Prefekt Kongregacji Nauki Wiary przypomniał, że seksualne wykorzystywanie dzieci to przestępstwo, ale także ciężki grzech. „Kiedy biskup albo ksiądz dowiaduje się o takich nadużyciach, musi powiedzieć ofiarom, by złożyły zawiadomienie, a oskarżanemu o to, by zgłosił się na policję, bo to jedyna droga uniknięcia tego, aby przypadki te się powtórzyły” - wyjaśnił niemiecki kardynał.

„Kościół w żaden sposób niczego nie kryje.
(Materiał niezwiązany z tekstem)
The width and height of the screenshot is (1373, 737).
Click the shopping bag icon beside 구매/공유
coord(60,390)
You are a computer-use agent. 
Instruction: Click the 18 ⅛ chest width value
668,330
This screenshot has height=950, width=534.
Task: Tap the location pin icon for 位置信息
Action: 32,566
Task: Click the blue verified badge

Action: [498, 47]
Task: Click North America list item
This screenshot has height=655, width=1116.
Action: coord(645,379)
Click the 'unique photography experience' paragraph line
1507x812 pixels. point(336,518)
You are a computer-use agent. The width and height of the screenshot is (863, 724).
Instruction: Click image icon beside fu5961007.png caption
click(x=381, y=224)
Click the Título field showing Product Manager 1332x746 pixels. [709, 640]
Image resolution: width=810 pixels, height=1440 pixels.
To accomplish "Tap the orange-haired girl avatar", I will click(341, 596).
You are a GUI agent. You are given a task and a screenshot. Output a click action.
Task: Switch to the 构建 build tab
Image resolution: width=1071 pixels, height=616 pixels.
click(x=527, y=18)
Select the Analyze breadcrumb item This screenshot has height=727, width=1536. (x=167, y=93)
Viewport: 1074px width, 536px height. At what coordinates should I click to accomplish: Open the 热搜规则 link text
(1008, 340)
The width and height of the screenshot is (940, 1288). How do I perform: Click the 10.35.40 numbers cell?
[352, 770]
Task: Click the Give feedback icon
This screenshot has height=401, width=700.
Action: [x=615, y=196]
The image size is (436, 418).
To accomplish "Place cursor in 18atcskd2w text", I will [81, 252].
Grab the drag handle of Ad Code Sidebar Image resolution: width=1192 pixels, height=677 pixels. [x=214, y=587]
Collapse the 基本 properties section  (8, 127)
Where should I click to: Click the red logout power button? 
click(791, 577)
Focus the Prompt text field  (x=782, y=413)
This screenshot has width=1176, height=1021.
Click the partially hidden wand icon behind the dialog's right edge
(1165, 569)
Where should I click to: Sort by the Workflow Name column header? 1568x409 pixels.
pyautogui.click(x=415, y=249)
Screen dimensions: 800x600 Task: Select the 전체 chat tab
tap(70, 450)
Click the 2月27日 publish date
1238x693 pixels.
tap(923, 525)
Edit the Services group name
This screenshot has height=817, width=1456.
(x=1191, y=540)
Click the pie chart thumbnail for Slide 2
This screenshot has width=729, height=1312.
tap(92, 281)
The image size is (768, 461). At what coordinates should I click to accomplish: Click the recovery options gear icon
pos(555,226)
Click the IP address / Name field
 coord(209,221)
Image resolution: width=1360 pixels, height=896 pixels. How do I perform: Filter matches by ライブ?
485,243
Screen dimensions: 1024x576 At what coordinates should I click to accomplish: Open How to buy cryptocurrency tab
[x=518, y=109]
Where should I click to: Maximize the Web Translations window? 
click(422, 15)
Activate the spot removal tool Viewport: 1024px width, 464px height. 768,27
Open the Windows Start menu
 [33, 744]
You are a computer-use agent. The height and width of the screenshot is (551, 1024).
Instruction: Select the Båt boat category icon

W niektórych przypadkach mogło dojść do naiwności, ale nie było to systematyczne” - zaznaczył.

Kardynał Mueller położył nacisk na to, że prawie wszystkie konferencje episkopatów opracowały wskazówki dotyczące walki z pedofilią.

Zastrzegł również: „Należy powiedzieć, że do wyświęcenia księdza z takim problemem zawsze może dojść, gdyż mimo wysiłku na rzecz rozeznania, nie zawsze można dokładnie odczytać w sumieniu kandydata”, czy nie ma takich skłonności.

„Jest poza tym niemało ekspertów, którzy twierdzą, że często napastnik uświadamia sobie, że nim jest, dopiero w chwili, gdy popełnia przestępstwo” - powiedział prefekt kongregacji.

Dlatego jego zdaniem nie zawsze łatwo jest zapobiegać takim czynom i dotyczy to zarówno władz świeckich, jak i religijnych.

„Ponadto podczas gdy często z powodu przedawnienia uniewinnia się sprawcę w jego kraju, Kościół jest jedną z niewielu instytucji, która nie uznaje żadnej taryfy ulgowej wobec takich przestępstw" - oświadczył kardynał Mueller. Jak podkreślił, "także po wielu latach mogą zostać wymierzone surowe wyroki".